Ilhan Omar to Introduce Bill to End Donald Trump's 'Hateful Muslim Ban': 'No One Should Be Denied Basic Rights'

Representative Ilhan Omar, a Minnesota Democrat, attends a House Foreign Affairs Committee hearing titled 'Venezuela at a Crossroads," on February 13. Omar is expected to introduce a new bill seeking to end the Trump administration's travel ban. Tom Williams/CQ Roll Call/Getty

Representative Ilhan Omar is expected to introduce a bill on Wednesday that seeks to end what she called President Donald Trump's "hateful" Muslim ban.

"I ran on a promise to end the President's hateful Muslim ban," Omar, a Minnesota Democrat, tweeted on Tuesday. "And tomorrow we will introduce a bill [to] do just that.

"No one should be denied basic rights because of their religion, race or national origin," Omar wrote in her tweet.

I ran on a promise to end the President’s hateful Muslim ban.

And tomorrow we will introduce a bill do just that.
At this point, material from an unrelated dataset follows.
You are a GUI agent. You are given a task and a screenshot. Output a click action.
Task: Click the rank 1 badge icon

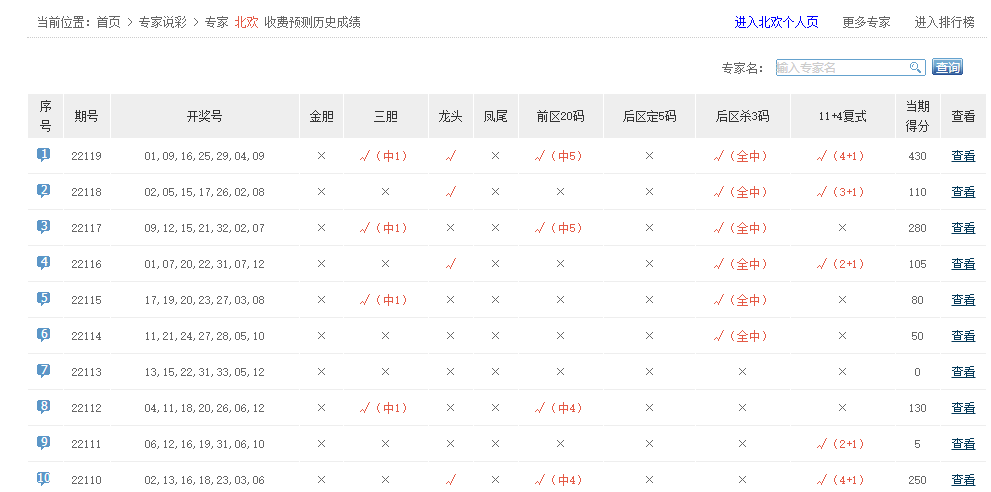(x=44, y=155)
No one should be denied basic rights because of their religion, race or national origin. #NoBanAct ✊🏽

— Ilhan Omar (@IlhanMN) April 9, 2019

Called the National Origin-Based Antidiscrimination for Nonimmigrants Act, or "No Ban Act" for short, the civil rights legislation seeks to put an end to the Trump administration's travel ban, which targets several Muslim-majority countries—including Syria, Iran, Yemen, Libya and Somalia—with limited sanctions also imposed against North Korea and Venezuela.

Trump initially signed Executive Order 13769 on January 27, 2017, which sought to ban entry to the U.S. to foreign nationals from a number of Muslim-majority countries, following repeated calls on the 2016 campaign trail to ban all Muslims from being allowed into the U.S. "until our country's representatives can figure out what the hell is going on."

While the executive order, as well as subsequent versions, were shot down by several lower courts, the Trump administration saw success with a third version of the ban, which the Supreme Court upheld in June 2018.

According to data from the State Department, as many as 37,000 visas were denied in 2018 alone following the ban, up from 1,000 the previous year.

With the ban predominantly affecting foreign nationals from Muslim-majority countries, rights groups argued that it discriminated against Muslims, with many calling it a "Muslim ban" instead of its official title.

So far, nearly 400 civil rights, faith, national security and community organizations have announced their support for the No Ban Act, according to the national civil rights organization Muslim Advocates.

We’ve joined with nearly 400 groups in support of the NO BAN Act because Muslims are still at risk of being separated, deported and denied services all on the basis of their religion.

— Truman Project (@TrumanProject) April 8, 2019

The coalition, which includes the NAACP, Human Rights Campaign, the Truman Project and United We Dream, sent a joint letter to Congress endorsing the bill before its bicameral introudction on Wednesday, by Omar and Representative Judy Chu in the House, and Senator Chris Coons in the Senate.

In their joint letter, the organizations write of how "two years since the first Muslim Ban was issued, countless families remain separated with heartbreaking consequences.

"People have been denied access to lifesaving medical treatments; parents have been unable to care for their children; and spouses have been forced to live apart as they await decisions on their waiver applications [to be excluded from the ban]," states the letter. "Some have been denied the opportunity to attend funerals or visit dying family members, and accomplished professionals and students have been denied access to career and educational opportunities."

Calling on members of Congress to support the No Ban Act, the letter states that the legislation "is a clear and unequivocal response to the Muslim Ban that would ensure no one can be banned from our country based on religious or nationality-based discrimination ever again.

"Regrettably, the Muslim Ban validates the worst stereotypes about Muslims; that they are inherently foreign and violent and pose such a threat to the United States they should be banned," the letter says. "The ban on Muslims comes after generations of politicians hostile to religious minorities have attempted to ban Jews, Catholics, and Latter-day Saints.

"Congress now has an opportunity to take action against the Muslim Ban and this troubling history by sending a strong message that our nation rejects religious bigotry," the letter continues. "We urge you to support this important legislation because your leadership on this issue is critical to ensuring that Congress sends a strong message to the American people that how someone prays should not dictate whether the government can ban them from coming to the United States.

"Families should not be separated simply based on their faith or nationality. These are our shared values," it adds. "It is time for Congress to act to overturn the Muslim Ban and stand against religious discrimination."